Foxman noted that the genocide in Syria is still ongoing and “more broadly I just don’t think it’s appropriate for the museum to issue this kind of judgement—that’s beyond its mandate. This should be a place where one meets to discuss, to debate, to question, to challenge: Could more have been done? Where? How? Not to issue judgment, especially not in this politicized atmosphere.”

“While examining the U.S.’s response to the conflict arguably falls within the Museum’s stated purpose of ‘inspiring citizens and leaders to confront hatred, prevent genocide, and promote human dignity,’ it is unclear how producing work that could be used to justify or excuse official inaction in the face of war crimes committed by Bashar al-Assad’s regime in Syria squares with that mission,” Tablet Magazine reported. “Since the outbreak of civil war early 2011, the Syrian dictator has repeatedly attacked civilians with poison gas, maintaining a network of prison camps where as many as 60,000 people have been tortured, murdered, and disappeared, with their bodies dumped into crematoria and mass graves.”

Tablet Magazine also points out that many former Obama administration officials are now working at the museum — although it does not document their direct involvement in the study — including former deputy national security advisor Ben Rhodes, who was appointed to the museum’s Memorial Council during the closing days of the Obama administration.

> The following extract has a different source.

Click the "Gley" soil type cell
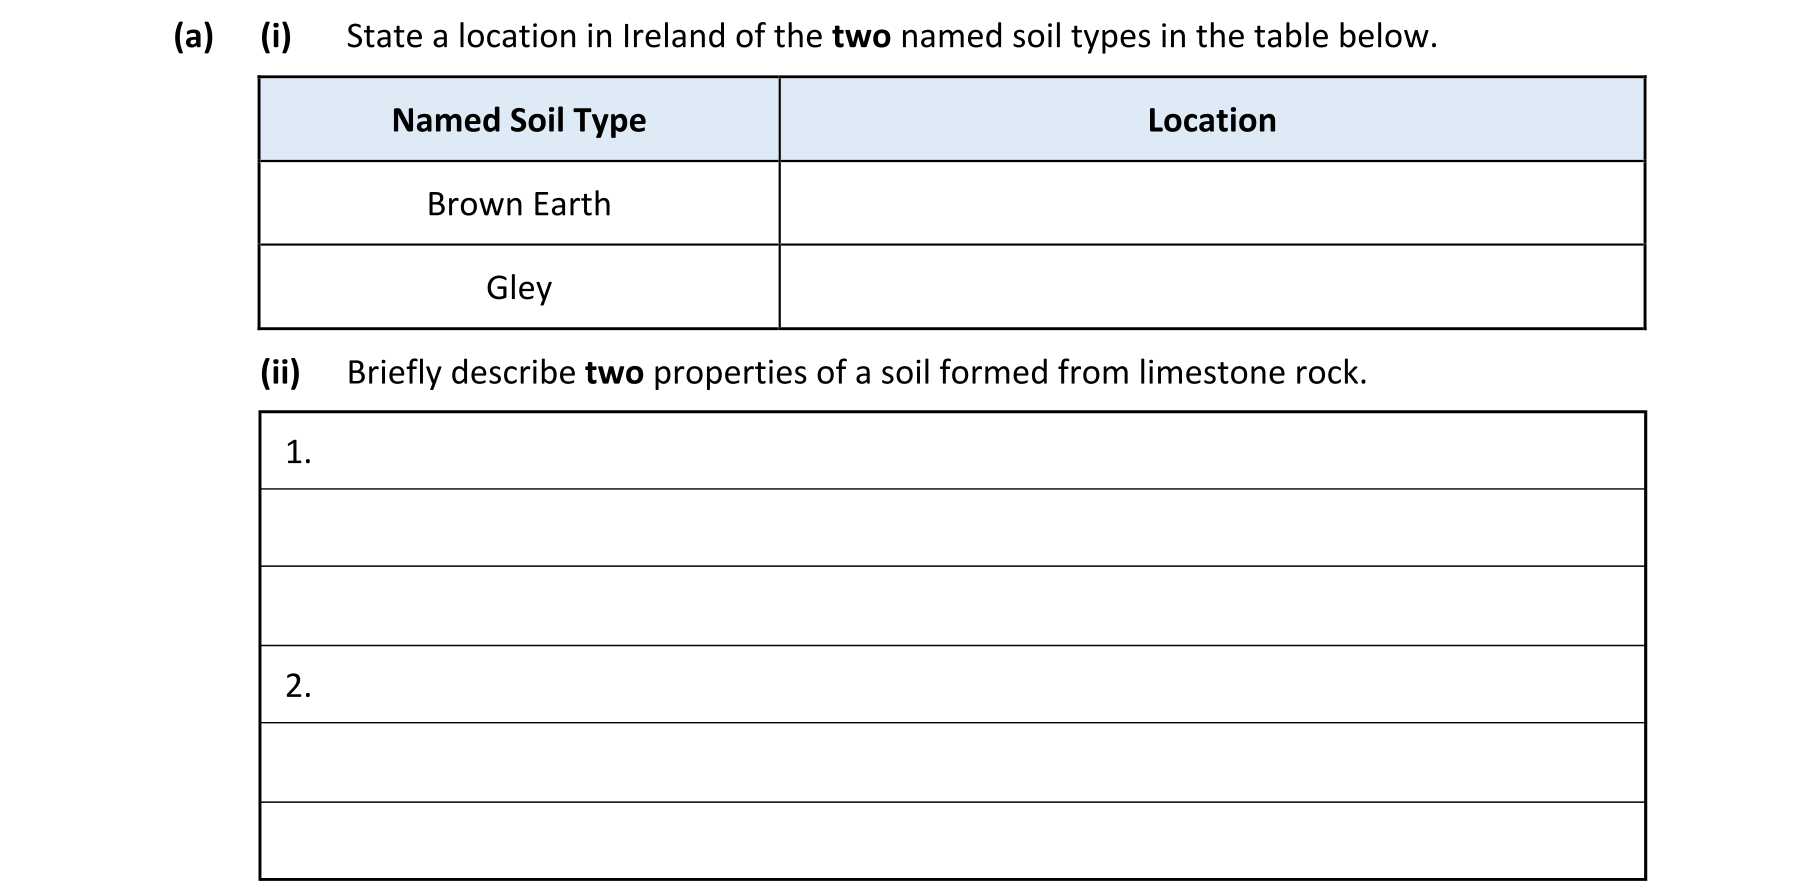(x=519, y=288)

The Council also includes Obama National Security Council alumni Grant Harris and Daniel Benjamin. Other Obama NSC alumni — Cameron Hudson and Anna Cave — have joined the Museum’s staff.

The study was commissioned a year ago by a think tank within the museum, the Simon-Skjodt Center for the Prevention of Genocide, which Hudson now heads.

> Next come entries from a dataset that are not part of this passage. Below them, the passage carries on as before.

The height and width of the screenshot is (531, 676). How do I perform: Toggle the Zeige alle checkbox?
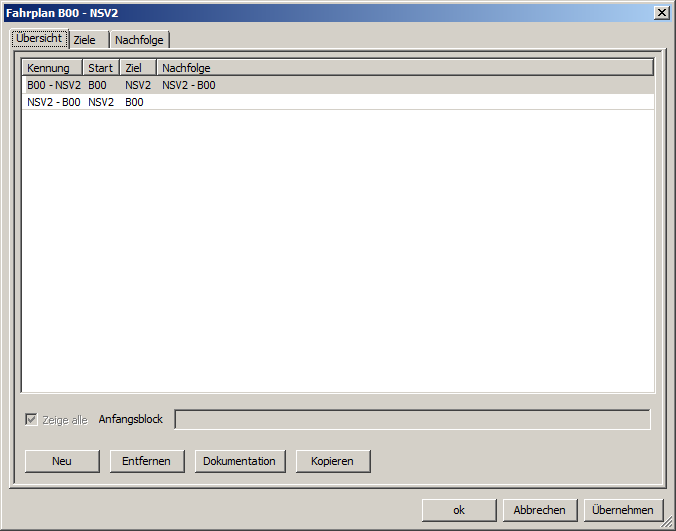(x=31, y=419)
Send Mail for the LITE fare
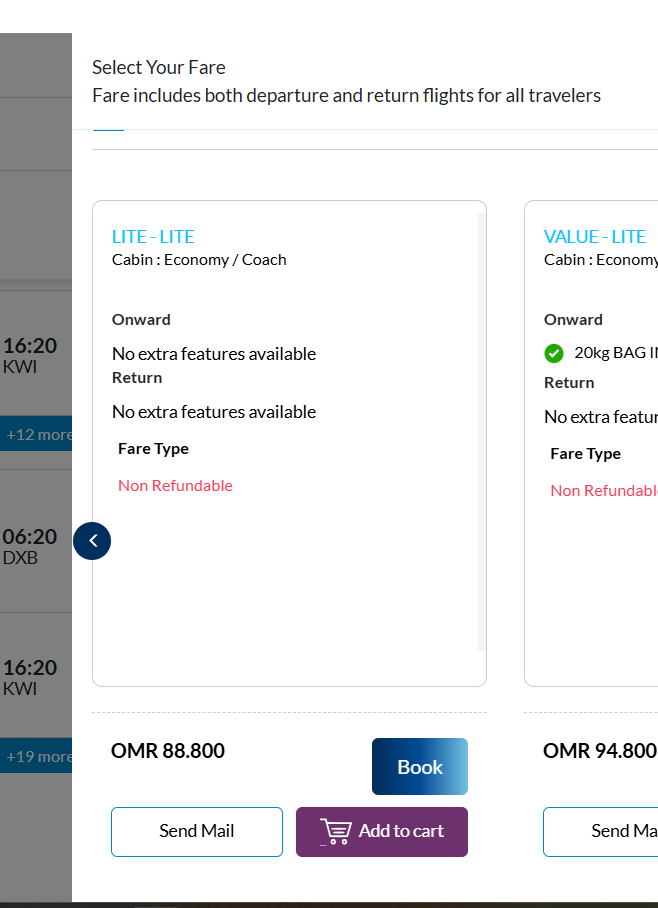658x908 pixels. 197,831
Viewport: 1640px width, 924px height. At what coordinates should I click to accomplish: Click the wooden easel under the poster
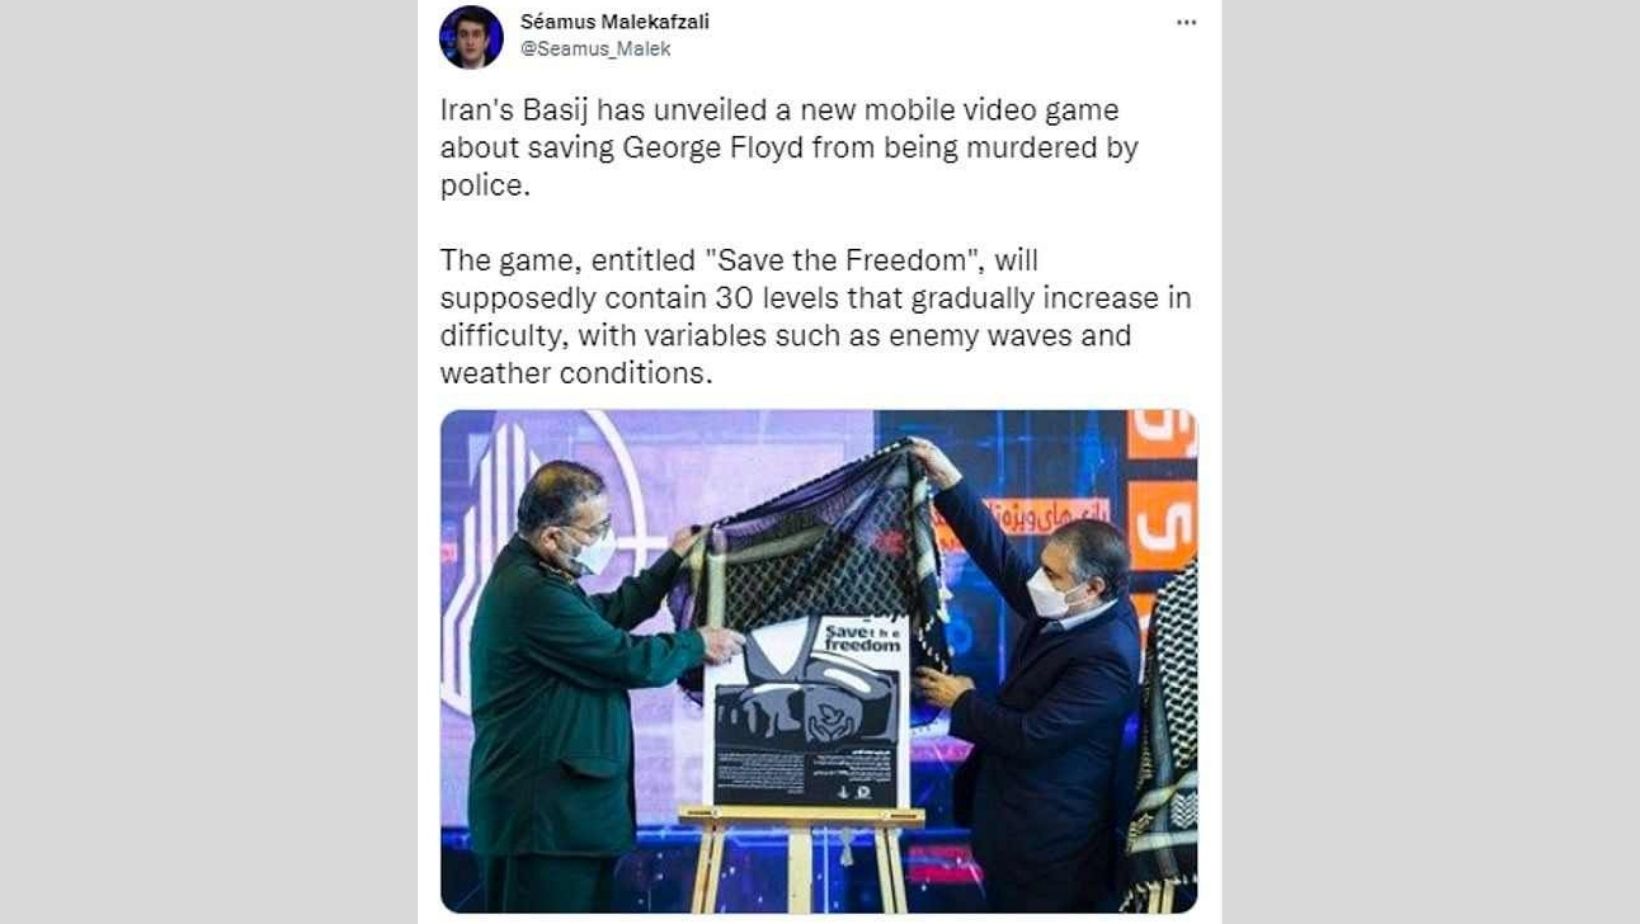(800, 857)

The New York Times weighed in on the controversy on Sunday, reporting that the museum’s study has made it “a lightning rod for the fierce debate over the Obama administration’s role in the Syrian civil war.”

“Since then, the museum has been caught in a political debate and faced questions about academic freedom and the board’s ties to the Obama administration,” the Times reported.

“Of the eight sitting federal lawmakers who are trustees, two responded,” the Times reported. “Senator Al Franken, Democrat of Minnesota, had no comment on the study, a spokesman said. Senator Orrin Hatch, Republican of Utah, said he supported the decision to remove it.”

“The Holocaust museum, if it stands for anything, stands for the idea that we should always act against genocide and that there’s something forever wrong and unsatisfying about the idea that we can do nothing to alleviate radical evil,” Wieseltier said, as reported by the Times. “This paper basically whitewashes the Obama administration’s inaction on Syria and says that there’s nothing we can do.”

The Holocaust Museum opened in 1993 and is funded by the federal government and private donations. It issued a brief statement on its website.